LingLang Lunch (3/15/2019): Suzi Lima (Toronto)

Suzi Lima is an Assistant Professor in the Linguistics Department and in the Spanish and Portuguese Department at the University of Toronto. Currently, she is interested in the semantics of reference and quantification in Brazilian Portuguese and in Brazilian indigenous languages. For more information, her website is here.


A typology of the count/mass distinction in Brazil and its relevance for count/mass theories.

Since Link’s (1983) seminal contribution, much work has explored the semantics of count and mass nouns from both theoretical and experimental perspectives. In this talk, I explore some of the recent advances in this field, drawing particularly from experimental research and descriptions of understudied Brazilian languages, more specially, Yudja (Juruna family, Tupi Stock). This talk has two main goals. First, I will explore the debate about what can be counted grammatically, that is, how we define atoms and what role extra-linguistic factors may play in this process, focusing on the distinction between natural and semantic atomicity (Rothstein 2010). More specifically, I will show that, in many languages, substance-denoting nouns – predicted to be uncountable in most count/mass theories (cf. Chierchia 1998, 2010) – can interact with the counting system, suggesting that the substance/object distinction might have an impact on what is more likely to be counted, but does not in itself restrict counting. I will also argue that the counting units that we use with object denoting nouns do not always correspond to ‘natural atoms’. Second, I will discuss the results of a large-scale project on the count/mass distinction in 17 Brazilian languages, and how the results of this project can contribute to typological research on this topic.

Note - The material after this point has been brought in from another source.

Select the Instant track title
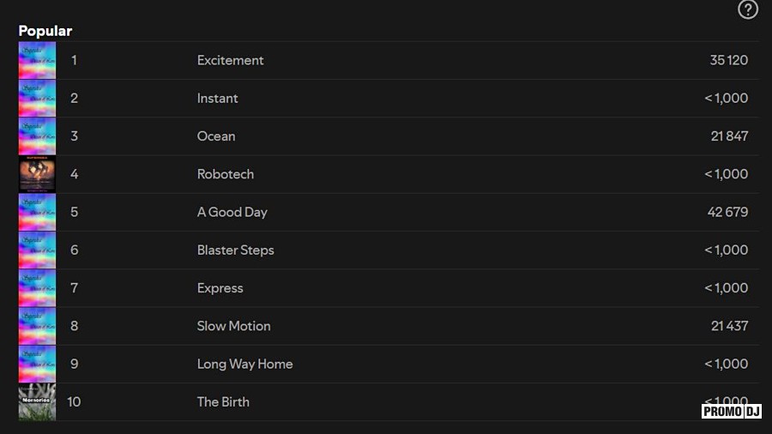(217, 99)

New Paper in Cognition from Feiman and colleagues

Read all about it!

Do children understand how different numbers are related before they associate them with specific cardinalities? We explored how children rely on two abstract relations – contrast and entailment – to reason about the meanings of ‘unknown’ number words. Previous studies argue that, because children give variable amounts when asked to give an unknown number, all unknown numbers begin with an existential meaning akin to some. In Experiment 1, we tested an alternative hypothesis, that because numbers belong to a scale of contrasting alternatives, children assign them a meaning distinct from some. In the “Don’t Give-a-Number task”, children were shown three kinds of fruit (apples, bananas, strawberries), and asked to not give either some or a number of one kind (e.g. Give everything, but not [some/five] bananas). While children tended to give zero bananas when asked to not give some, they gave positive amounts when asked to not give numbers. This suggests that contrast – plus knowledge of a number’s membership in a count list – enables children to differentiate the meanings of unknown number words from the meaning of some. Experiment 2 tested whether children’s interpretation of unknown numbers is further constrained by understanding numerical entailment relations – that if someone, e.g. has three, they thereby also have two, but if they do not have three, they also do not have four. On critical trials, children saw two characters with different quantities of fish, two apart (e.g. 2 vs. 4), and were asked about the number in-between – who either has or doesn’t have, e.g. three. Children picked the larger quantity for the affirmative, and the smaller for the negative prompts even when all the numbers were unknown, suggesting that they understood that, whatever three means, a larger quantity is more likely to contain that many, and a smaller quantity is more likely not to. We conclude by discussing how contrast and entailment could help children scaffold the exact meanings of unknown number words.